Bots and the Future of Research

  • Online platforms have come to play an increasingly important role in counseling psychology studies, particularly as a promising avenue for conducting psychological research with hard to reach populations, such as LGBTQ+ people. Platforms such as Qualtrics and Amazon’s Mechanical Turk (MTurk) have facilitated the inclusion and recruitment of these hard to reach populations. As new avenues for research arise, so will new challenges.
  • Bots have become an emerging issue in our field, posing a real threat to data quality and ultimately endangering our research studies. The solutions provided in this document are in no way definitive. Screening bots is a time-consuming process, and we need more strategies to stop them altogether.
  • It is likely that as technology changes, bots will find new ways to compromise our studies. Given the scope of the problem and the speed of technological change, our response must be simultaneously rapid, comprehensive, and continually evolving.

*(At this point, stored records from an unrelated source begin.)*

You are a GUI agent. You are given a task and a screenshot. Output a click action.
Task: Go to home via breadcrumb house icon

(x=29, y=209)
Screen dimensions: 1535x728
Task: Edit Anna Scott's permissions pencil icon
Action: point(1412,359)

  • The battle of the bots is one that can only be won if we work collaboratively and quickly. The development of institutional support, such as the creation of a taskforce or working group, dedicated to addressing the issue of bots could provide tremendous benefits to our field. This issue could be also be addressed within APA and receive support of relevant entities, such as the Science Directorate. Resources outside of APA may also be beneficial, such as the National Science Foundation.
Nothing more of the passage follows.